Precariedade dos presídios é generalizada

A situação dos presídios nos Estados do Nordeste é precária e são generalizados problemas como superlotação, falta de higiene, péssima alimentação e abuso nas vistorias às visitantes. Os dez Estados deverão finalizar um plano de ação integrada e uma proposta de reestruturação dos comitês estaduais. (Leia Mais)

Quarta, 09 de Junho de 2010 às 08:06, por: CdB

A situação dos presídios nos Estados do Nordeste é precária e são generalizados problemas como superlotação, falta de higiene, péssima alimentação e abuso nas vistorias às visitantes, afirmou a coordenadora-geral de Combate à Tortura da Secretaria de Direitos Humanos (SDH), Maria Auxiliadora Arantes

– Não tivemos nenhuma informação, de nenhum lugar, que tenha um presídio que seja modelo –, lamentou a coordenadora que participa, em Teresina (PI), do encontro de Comitês Estaduais de Combate e Prevenção à Tortura, com representantes de todos os estados do Nordeste mais o Acre, para a discussão da situação prisional.

Os dez Estados deverão finalizar um plano de ação integrada e uma proposta de reestruturação dos comitês estaduais.

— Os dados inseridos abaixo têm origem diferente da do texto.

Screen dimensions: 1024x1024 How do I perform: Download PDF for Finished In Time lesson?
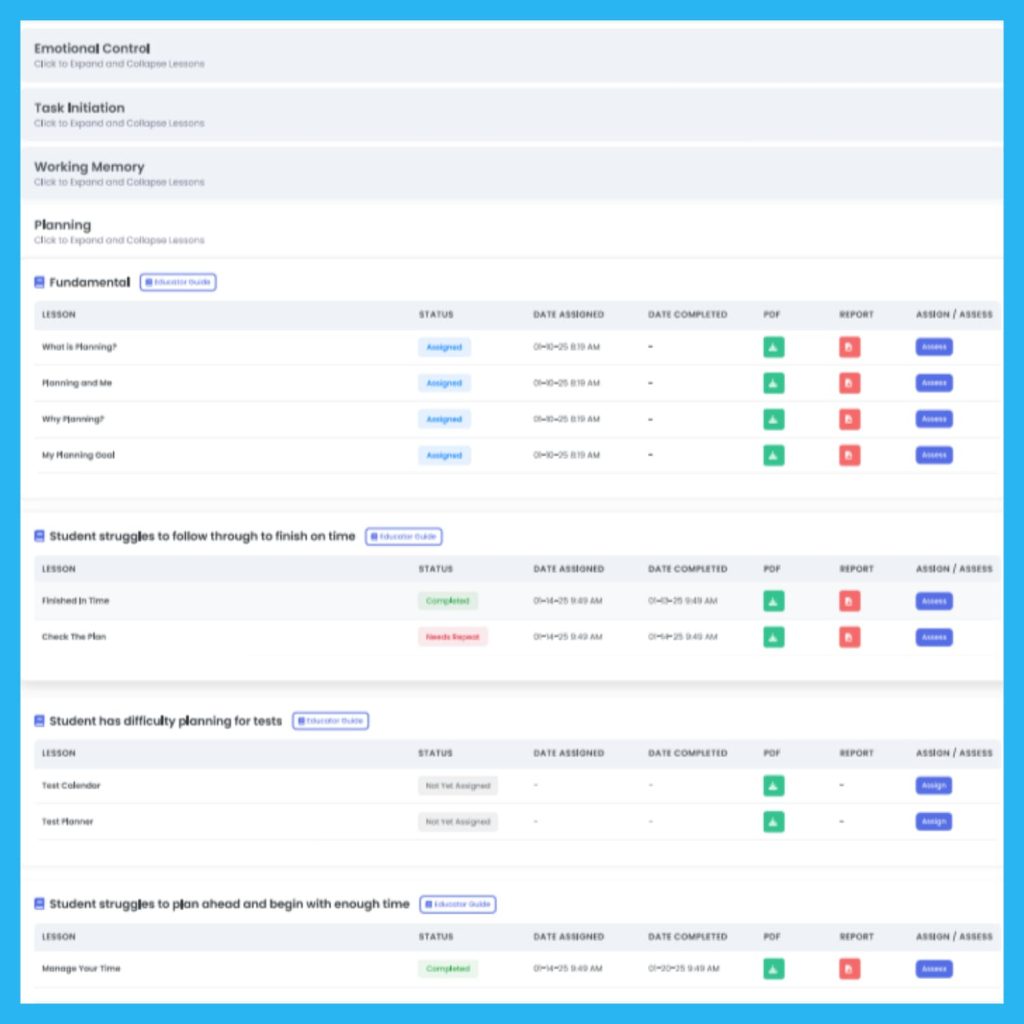click(773, 601)
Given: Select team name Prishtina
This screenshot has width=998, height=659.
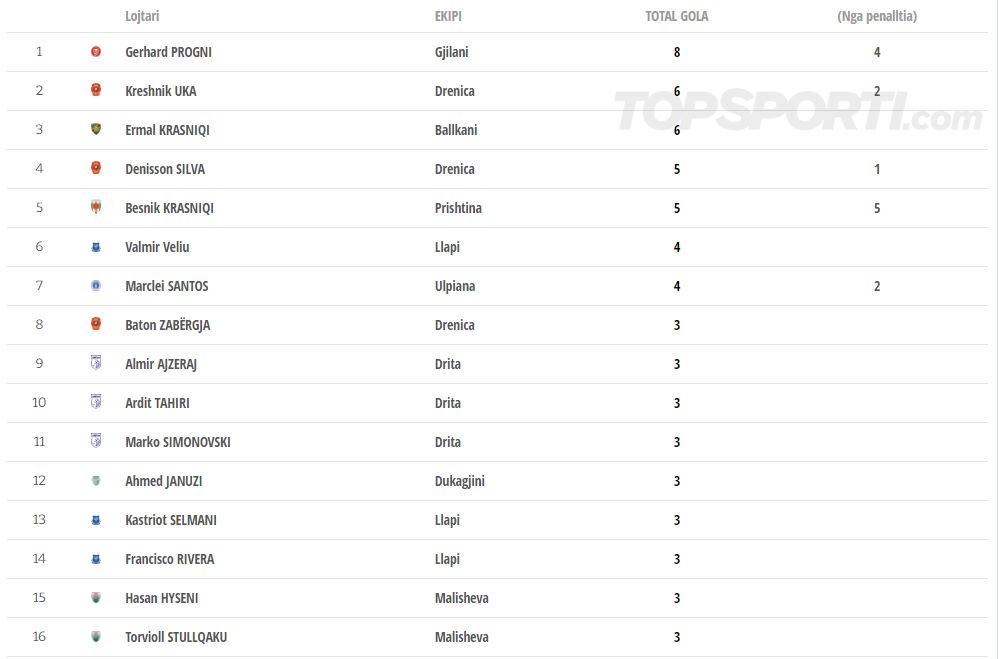Looking at the screenshot, I should (x=458, y=208).
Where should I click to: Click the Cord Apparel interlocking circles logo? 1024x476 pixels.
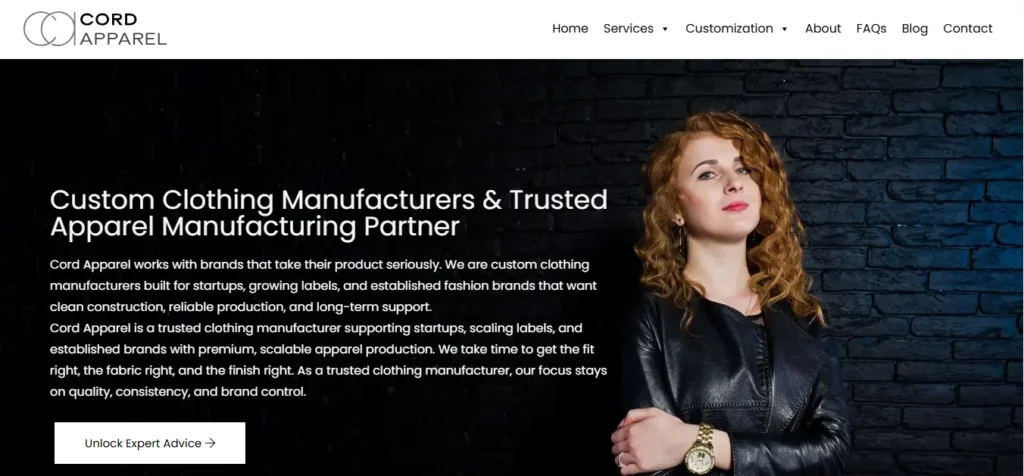49,29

Maria Auxiliadora chama atenção para o fato de que tem crescido de forma vertiginosa a população carcerária de mulheres, sobretudo, por causa de envolvimento com tráfico de drogas. A coordenadora relatou casos de exploração de mulheres grávidas, algumas de até sete meses, para transportar e comercializar drogas e até mesmo idosas.

– Conheci recentemente uma senhora de mais de 60 anos, com oito netos, no presídio de Bom Pastor, em Recife –, relatou.

Segundo Maria Auxiliadora, a população carcerária é vítima constante de tortura.

– Esse é um comportamento instituído –, disse ao assinalar que a sociedade tolera essa forma de violência.

– Parte da população acha que algumas devem e merecem ser torturadas –, salientou.

De acordo com a coordenadora-geral de Combate à Tortura, o problema não ocorre apenas no Brasil, lembrando casos de violência contra supostos terroristas na prisão norte-americana de Guatánamo e na repressão dos países europeus nas antigas colônicas africanas. Ela admitiu, no entanto, que a violência no Brasil é maior contra as pessoas pobres e que há muitos casos de tortura impunes.

– Se não é punida, a prática continua –, enfatizou.